ASX reporting it will list on *Tuesday, 14th July 2020*, 10:30 AM AEST .

I'd be expecting a pop, as underlying demand, for the shares a hot PM sector and existing assets. Unhedged. Cashflow from workig stockpiles. Not drilled to depth, so an interesting time ahead.

MKR owns 100% of two, fully permitted, Gold and Silver assets located in the Cobar Basin of NSW. These assets include the following:
• The Mt Boppy *Gold* mine and substantial neighbouring tenements which hosts an existing open pit resource of 44,000oz Au grading 3.13g/t (of which 31,000oz Au is in reserve status);
 • The Wonawinta *Silver* project, with mine, processing plant and substantial neighbouring tenements which hosts a 52m oz JORC compliant silver resource grading 42g/t Ag; and
 • 850,000t.p.a. plant plus associated infrastructure which includes 2 fully operational mine camps and a recently expanded tailings storage facility.


----------



## bk1 (14 July 2020)

Quiet opening day, currently at opening price of $0.26. I thought it might have gone better, but i know little of mining companies.
Looked a good story to me..


----------



## Miner (14 July 2020)

On opening, MKR shot to 40% only to be subsidised at 25% premium to the listed price. IPO was oversubscribed and surely a great solace for the promoters and new holders.
Top 20 shareholders own 78% of total shares - unfortunately, after few hypes and profit booking, will make the liquidity to revert back to probably listed price after couple of months.
I got the smallest amount under the broker's quota. Do not see the much longer term as there was a heavy advertisement on the pre-IPO phase.
https://www.asx.com.au/asxpdf/20200710/pdf/44kfr70rxx8l8k.pdf
https://www.asx.com.au/asxpdf/20200710/pdf/44kfr52fjf4z88.pdf

https://www.asx.com.au/asxpdf/20200710/pdf/44kfr945yyv5sb.pdf


----------



## Telamelo (23 July 2020)

MKR seems like a pretty good value risk/reward exposure play to both gold & silver.

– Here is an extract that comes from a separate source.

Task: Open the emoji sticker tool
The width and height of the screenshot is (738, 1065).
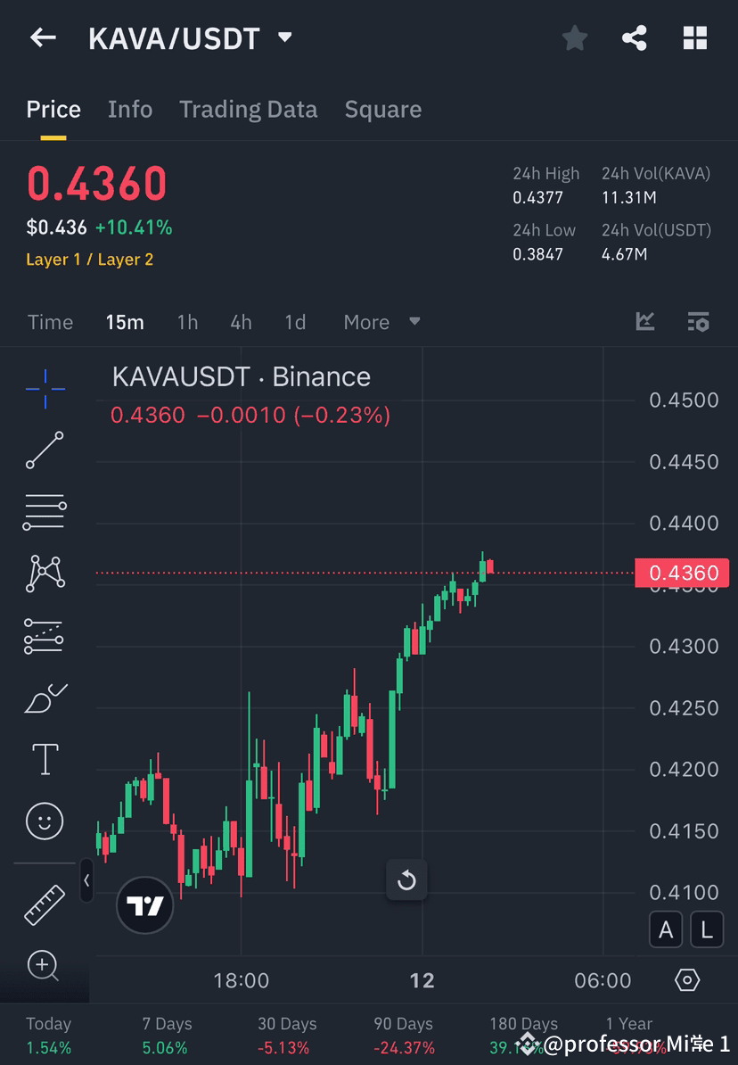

Have a read of articles below and see what you think.

https://finfeed.com/small-caps/mining/newcomer-manuka-resources-lists-substantial-premium-ipo-price/

https://www.australian-ipos.com.au/ipos/manuka-resources-ltd/

DYOR  Cheers tela


----------



## Telamelo (24 July 2020)

MKR looks well under the radar as major player in Silver/Gold production going forward with EPS that will drive value far higher than present.. DYOR

MorningstarTM Quantitative
22 Jul 2020
*Undervalued*
Fair MKR value $0.35c


----------



## Telamelo (24 July 2020)

MKR +10.2% thus far.. looking real good!


----------



## Telamelo (25 July 2020)

Telamelo said:


> MKR +10.2% thus far.. looking real good!

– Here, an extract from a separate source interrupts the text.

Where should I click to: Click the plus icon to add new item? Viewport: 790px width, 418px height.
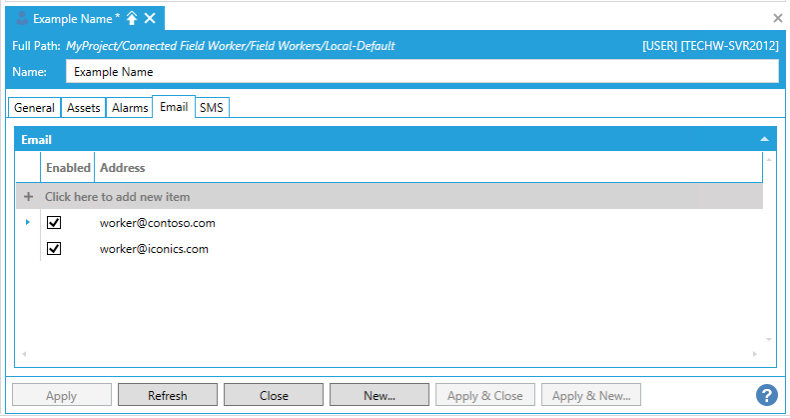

Gold passed through US$1900 overnight & Silver US$23 respectively


----------



## Telamelo (26 July 2020)

Telamelo said:


> Gold passed through US$1900 overnight & Silver US$23 respectively



80% of shares in escrow i.e. locked up for 2yrs & our chairman controls 36% of MKR with remaining free float tightly held. Gold & Silver powering higher makes MKR $$ boom times!
DYOR Cheers tela


----------



## Telamelo (27 July 2020)

MKR (Gold & Silver) ripper chart setup for move to 35c this week imo

market depth says it all
125 buyers for 4,247,031 units vs only 23 sellers for 631,552 units

DYOR as always.. Cheers tela


----------



## Dona Ferentes (27 July 2020)

Dennis Karp, the chairman of listed gold and silver miner Manuka Resources, said the Silver Institute is tipping a 5 per cent global production fall in 2020.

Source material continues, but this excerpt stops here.